Stored records
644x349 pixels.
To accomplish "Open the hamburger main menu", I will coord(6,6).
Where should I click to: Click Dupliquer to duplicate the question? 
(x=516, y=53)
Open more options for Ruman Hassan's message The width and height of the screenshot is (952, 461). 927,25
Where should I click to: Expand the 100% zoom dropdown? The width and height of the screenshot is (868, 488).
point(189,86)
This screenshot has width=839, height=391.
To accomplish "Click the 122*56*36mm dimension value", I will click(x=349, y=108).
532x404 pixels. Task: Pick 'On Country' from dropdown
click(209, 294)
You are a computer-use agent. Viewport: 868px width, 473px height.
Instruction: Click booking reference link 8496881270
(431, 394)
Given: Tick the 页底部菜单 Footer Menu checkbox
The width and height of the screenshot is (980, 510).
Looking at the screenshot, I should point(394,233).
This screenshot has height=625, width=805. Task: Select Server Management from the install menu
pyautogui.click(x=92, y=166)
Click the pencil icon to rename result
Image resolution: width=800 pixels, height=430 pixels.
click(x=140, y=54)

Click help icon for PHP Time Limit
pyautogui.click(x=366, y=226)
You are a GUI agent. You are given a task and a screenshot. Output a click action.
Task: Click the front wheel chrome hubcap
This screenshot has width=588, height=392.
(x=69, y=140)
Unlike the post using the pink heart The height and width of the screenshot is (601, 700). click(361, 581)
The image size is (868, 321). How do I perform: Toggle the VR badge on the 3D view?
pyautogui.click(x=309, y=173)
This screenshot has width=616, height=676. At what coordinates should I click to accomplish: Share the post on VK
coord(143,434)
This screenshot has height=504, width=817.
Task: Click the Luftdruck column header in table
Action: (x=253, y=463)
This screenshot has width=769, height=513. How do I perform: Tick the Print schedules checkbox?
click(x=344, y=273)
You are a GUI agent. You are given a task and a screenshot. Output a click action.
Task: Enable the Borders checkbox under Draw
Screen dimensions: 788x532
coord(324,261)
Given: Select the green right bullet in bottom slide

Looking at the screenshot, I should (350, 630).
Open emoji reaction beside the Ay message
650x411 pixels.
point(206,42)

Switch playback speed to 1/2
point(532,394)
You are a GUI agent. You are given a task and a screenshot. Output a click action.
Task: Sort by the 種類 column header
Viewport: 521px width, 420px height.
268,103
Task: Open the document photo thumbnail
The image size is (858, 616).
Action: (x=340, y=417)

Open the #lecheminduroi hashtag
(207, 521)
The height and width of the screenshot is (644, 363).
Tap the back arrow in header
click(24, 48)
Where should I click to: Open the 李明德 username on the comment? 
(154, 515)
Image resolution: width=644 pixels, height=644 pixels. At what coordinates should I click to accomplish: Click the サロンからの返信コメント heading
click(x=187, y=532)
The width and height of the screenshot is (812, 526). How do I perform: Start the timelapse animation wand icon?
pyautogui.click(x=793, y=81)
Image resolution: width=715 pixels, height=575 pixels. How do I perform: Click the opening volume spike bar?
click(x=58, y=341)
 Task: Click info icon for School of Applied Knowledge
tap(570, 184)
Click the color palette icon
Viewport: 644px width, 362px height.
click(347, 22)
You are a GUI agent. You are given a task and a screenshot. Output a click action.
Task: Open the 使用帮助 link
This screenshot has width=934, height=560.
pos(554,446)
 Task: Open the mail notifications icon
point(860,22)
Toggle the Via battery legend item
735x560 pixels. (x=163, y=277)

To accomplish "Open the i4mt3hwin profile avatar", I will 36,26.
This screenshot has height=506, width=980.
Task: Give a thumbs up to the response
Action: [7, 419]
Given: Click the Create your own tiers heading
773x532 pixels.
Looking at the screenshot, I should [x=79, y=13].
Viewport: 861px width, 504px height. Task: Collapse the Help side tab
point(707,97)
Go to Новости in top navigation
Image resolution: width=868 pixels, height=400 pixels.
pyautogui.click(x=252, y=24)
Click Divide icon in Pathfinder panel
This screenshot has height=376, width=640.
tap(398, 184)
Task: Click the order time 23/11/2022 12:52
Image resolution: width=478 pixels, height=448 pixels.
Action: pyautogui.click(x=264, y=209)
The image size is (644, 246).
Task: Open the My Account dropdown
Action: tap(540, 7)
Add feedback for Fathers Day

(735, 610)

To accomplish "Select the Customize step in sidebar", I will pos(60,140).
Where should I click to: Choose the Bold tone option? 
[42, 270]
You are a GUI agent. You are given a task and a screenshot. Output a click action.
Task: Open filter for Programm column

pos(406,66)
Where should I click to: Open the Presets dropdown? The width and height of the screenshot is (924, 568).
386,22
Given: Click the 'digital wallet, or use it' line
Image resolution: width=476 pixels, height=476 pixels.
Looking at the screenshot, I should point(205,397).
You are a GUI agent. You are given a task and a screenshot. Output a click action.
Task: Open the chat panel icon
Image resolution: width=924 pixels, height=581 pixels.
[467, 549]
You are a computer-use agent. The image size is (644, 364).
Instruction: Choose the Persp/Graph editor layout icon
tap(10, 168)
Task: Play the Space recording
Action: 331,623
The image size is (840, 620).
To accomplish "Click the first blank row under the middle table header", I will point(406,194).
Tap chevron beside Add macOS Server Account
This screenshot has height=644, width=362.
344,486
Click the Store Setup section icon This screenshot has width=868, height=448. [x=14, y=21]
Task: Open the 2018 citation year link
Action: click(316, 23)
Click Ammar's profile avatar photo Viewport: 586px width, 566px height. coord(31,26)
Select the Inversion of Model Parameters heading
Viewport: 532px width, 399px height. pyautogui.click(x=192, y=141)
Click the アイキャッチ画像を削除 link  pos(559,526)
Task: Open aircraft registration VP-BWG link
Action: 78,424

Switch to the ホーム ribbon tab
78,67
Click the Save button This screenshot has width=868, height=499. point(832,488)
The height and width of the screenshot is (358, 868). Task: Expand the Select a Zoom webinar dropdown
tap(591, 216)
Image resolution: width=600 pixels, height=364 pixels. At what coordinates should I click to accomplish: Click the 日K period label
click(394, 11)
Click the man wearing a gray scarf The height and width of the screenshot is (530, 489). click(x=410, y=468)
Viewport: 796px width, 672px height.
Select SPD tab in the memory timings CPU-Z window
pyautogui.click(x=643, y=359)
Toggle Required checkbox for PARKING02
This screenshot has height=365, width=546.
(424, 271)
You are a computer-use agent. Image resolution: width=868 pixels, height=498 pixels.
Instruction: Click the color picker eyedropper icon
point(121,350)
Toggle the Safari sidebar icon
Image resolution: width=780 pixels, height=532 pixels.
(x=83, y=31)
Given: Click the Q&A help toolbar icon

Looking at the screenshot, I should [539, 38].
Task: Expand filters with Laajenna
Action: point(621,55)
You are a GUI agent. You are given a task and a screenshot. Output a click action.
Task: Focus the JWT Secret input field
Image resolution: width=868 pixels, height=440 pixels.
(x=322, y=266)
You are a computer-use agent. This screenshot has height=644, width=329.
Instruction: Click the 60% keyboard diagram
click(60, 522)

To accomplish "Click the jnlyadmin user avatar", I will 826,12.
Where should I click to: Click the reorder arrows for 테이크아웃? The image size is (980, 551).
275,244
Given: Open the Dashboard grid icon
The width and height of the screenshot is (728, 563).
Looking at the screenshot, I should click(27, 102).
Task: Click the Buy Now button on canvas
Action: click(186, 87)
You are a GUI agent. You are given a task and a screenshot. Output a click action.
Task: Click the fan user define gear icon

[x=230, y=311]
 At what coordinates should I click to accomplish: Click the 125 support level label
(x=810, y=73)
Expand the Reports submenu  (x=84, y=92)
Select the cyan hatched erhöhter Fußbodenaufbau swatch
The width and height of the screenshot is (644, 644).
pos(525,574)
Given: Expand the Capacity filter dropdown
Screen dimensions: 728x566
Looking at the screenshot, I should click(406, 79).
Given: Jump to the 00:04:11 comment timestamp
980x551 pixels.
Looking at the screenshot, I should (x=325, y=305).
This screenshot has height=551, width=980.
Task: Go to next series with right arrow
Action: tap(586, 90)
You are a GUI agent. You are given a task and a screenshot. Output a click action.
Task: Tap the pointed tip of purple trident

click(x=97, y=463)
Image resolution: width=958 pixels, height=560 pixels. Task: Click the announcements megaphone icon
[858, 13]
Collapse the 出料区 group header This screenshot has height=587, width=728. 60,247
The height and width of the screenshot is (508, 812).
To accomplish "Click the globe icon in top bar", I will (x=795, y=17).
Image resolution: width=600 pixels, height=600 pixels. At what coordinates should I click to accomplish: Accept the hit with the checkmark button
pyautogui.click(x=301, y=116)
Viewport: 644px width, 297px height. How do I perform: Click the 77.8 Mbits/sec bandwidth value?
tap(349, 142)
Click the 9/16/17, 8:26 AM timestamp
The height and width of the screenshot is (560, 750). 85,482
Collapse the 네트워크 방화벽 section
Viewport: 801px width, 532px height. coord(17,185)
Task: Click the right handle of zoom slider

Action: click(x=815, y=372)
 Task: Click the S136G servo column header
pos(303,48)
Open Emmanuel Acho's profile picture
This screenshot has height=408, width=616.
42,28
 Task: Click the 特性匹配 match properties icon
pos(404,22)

### What you have to do
Count how many lines of the records hold the string "computer"; the answer is that number alone.

### The completed task
4